Jak podkreśla, na braku spójnych planów zagospodarowania i przy opóźnieniu w podejmowaniu decyzji dotyczących infrastruktury znajdującej się na gruntach traci całe rolnictwo.

– Brak odpowiedzi KOWR-u to w zasadzie odmowa, powiedzmy to sobie uczciwie. Nie jesteśmy już w stanie podjąć adekwatnych kroków operacyjnych i działań, które umożliwiłyby utworzenie takiego OPR-u na przykład na terenie Gołębina, a przypomnę, że wstępne ustne decyzje w tym zakresie KOWR przekazał nam w październiku zeszłego roku, a do dziś nie ma żadnych konkretnych ustaleń w tej sprawie. Skutkuje to tym, iż jesteśmy zmuszeni rozpocząć likwidację stada i demontaż infrastruktury związanej z produkcją zwierzęcą – wskazuje Tomasz Zdziebkowski.

Zgodnie z przepisami KOWR cały czas przejmuje ziemię dzierżawioną przez większe gospodarstwa rolne. W Zasobie Własności Rolnej Skarbu Państwa na koniec stycznia było 1,33 mln ha, z czego ponad milion jest dzierżawione na podstawie ponad 70 tys. umów.

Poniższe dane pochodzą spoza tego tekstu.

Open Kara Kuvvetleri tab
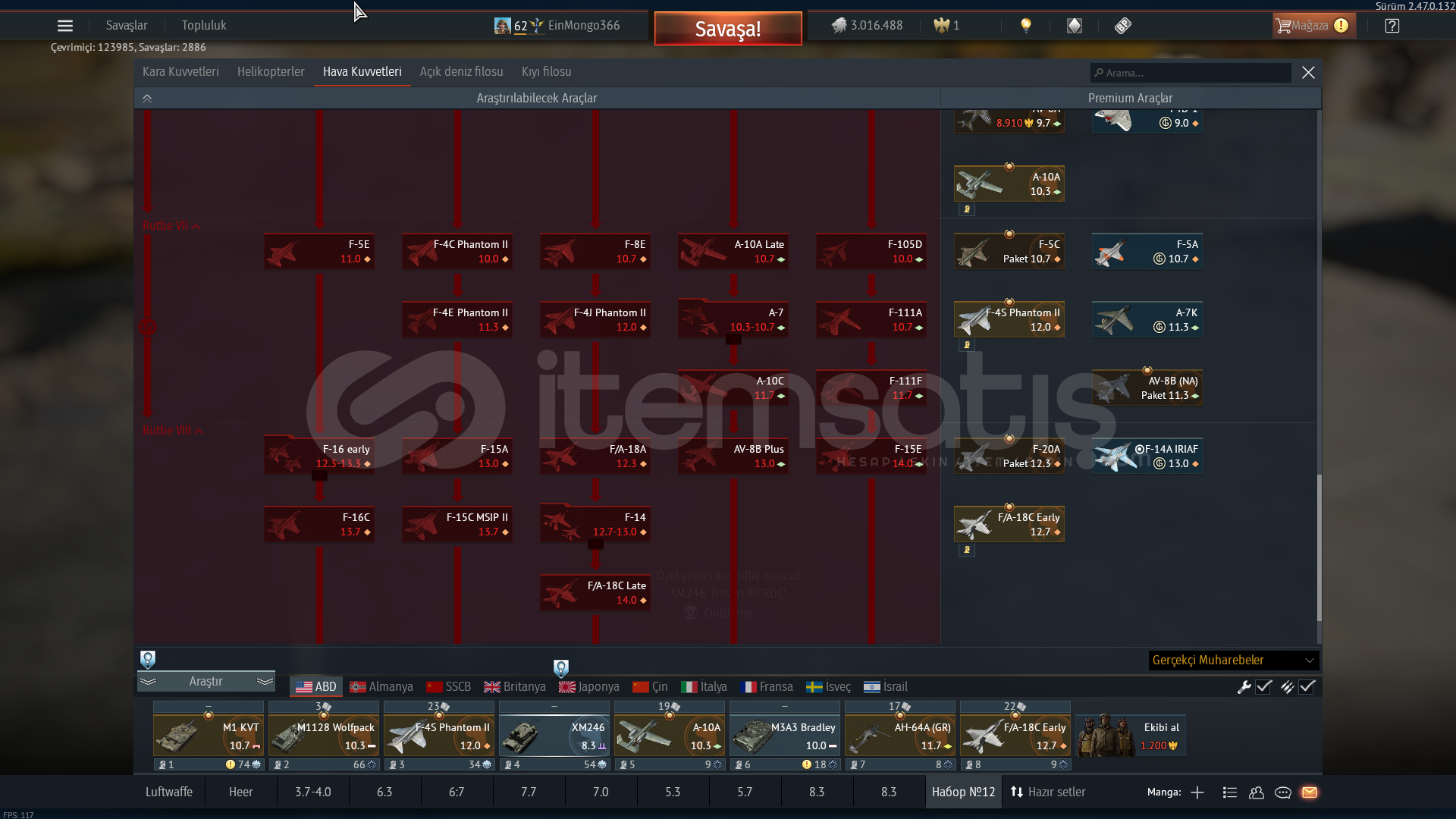1456x819 pixels. click(180, 72)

– Część z tych gruntów, które trafiają do rolników indywidualnych, najczęściej jest dzielona w umowny sposób, bez podziałów geodezyjnych na działki, które odpowiadają 150 proc. średniej powierzchni gospodarstwa w danym województwie, i trafiają na przetargi licytacyjne lub ofertowe. W województwie opolskim większość tych gruntów jest rozdysponowywana na zasadzie przetargów ofertowych, co powoduje że jest wiele odwołań, które wstrzymują całą procedurę – tłumaczy Krzysztof Gawęcki, wiceprezes zarządu Grupy Top Farms. – Dla rolnictwa w takim modelu, o jakim mówimy w Polsce, gdzie dominującym modelem jest gospodarstwo rodzinne, to nawet przekazanie 100 proc. tych gruntów, które wrócą teraz w zarząd Zasobu Skarbu Państwa, niewiele zmieni, bo średnia powierzchnia gospodarstwa wzrośnie z 11 ha dzisiaj o około 0,7 ha. Jednak dla produkcji wielkotowarowej, którą KOWR zamierza rozparcelować, rozdrobnić, przekazać te grunty gospodarstwom rodzinnym, to będzie miało olbrzymie znaczenie.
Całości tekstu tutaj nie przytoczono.